-- DESCRIPTION OF THE TASK --
The exact lines of the listing, from its first through the line that contains "技术服务项目 (542, 1216)", are to make up the answer, and pictures are to be left out.

-- EXTRACTED DATA --
########

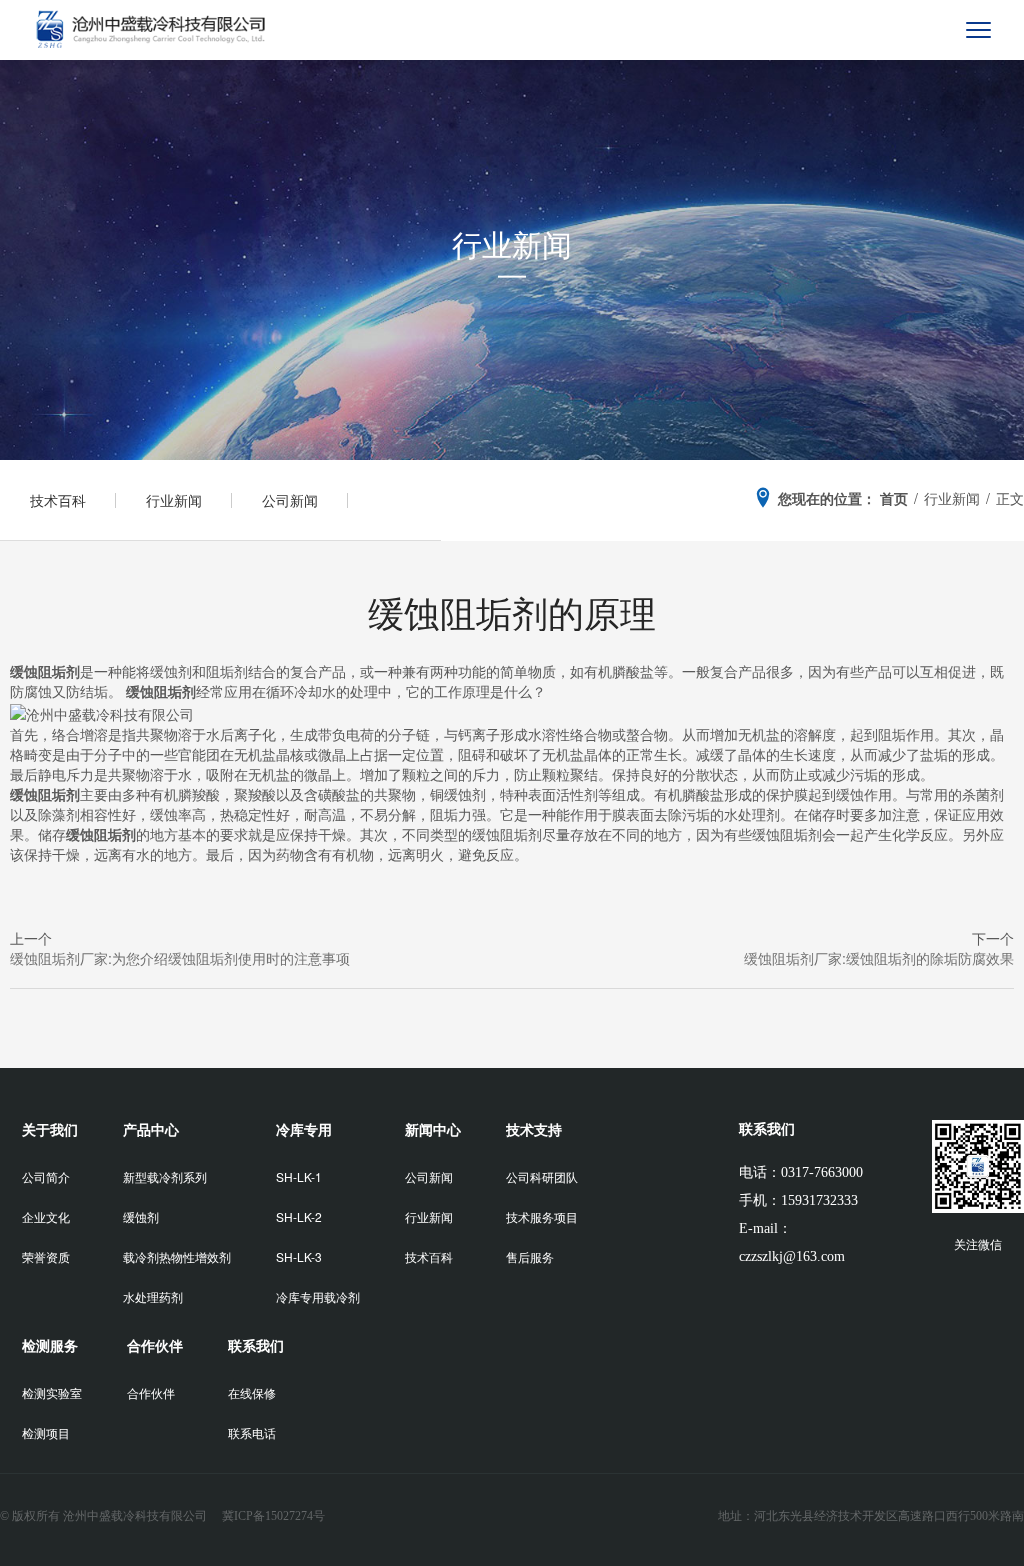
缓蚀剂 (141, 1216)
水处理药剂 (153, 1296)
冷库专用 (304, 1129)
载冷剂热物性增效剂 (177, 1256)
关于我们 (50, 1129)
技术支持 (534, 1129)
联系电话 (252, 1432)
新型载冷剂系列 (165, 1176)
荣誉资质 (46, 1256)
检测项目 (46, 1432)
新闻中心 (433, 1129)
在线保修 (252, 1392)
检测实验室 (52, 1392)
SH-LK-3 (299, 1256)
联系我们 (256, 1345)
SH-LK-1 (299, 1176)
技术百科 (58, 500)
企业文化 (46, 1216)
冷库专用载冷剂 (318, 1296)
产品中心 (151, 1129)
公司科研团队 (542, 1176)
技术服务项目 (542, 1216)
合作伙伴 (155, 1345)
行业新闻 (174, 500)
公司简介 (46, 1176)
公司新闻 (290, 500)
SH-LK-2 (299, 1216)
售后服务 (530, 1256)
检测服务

########

-- PROBLEM SOLUTION --
缓蚀剂 (141, 1216)
水处理药剂 (153, 1296)
冷库专用 (304, 1129)
载冷剂热物性增效剂 (177, 1256)
关于我们 (50, 1129)
技术支持 (534, 1129)
联系电话 (252, 1432)
新型载冷剂系列 (165, 1176)
荣誉资质 (46, 1256)
检测项目 (46, 1432)
新闻中心 (433, 1129)
在线保修 (252, 1392)
检测实验室 (52, 1392)
SH-LK-3 (299, 1256)
联系我们 (256, 1345)
SH-LK-1 (299, 1176)
技术百科 (58, 500)
企业文化 (46, 1216)
冷库专用载冷剂 (318, 1296)
产品中心 (151, 1129)
公司科研团队 (542, 1176)
技术服务项目 (542, 1216)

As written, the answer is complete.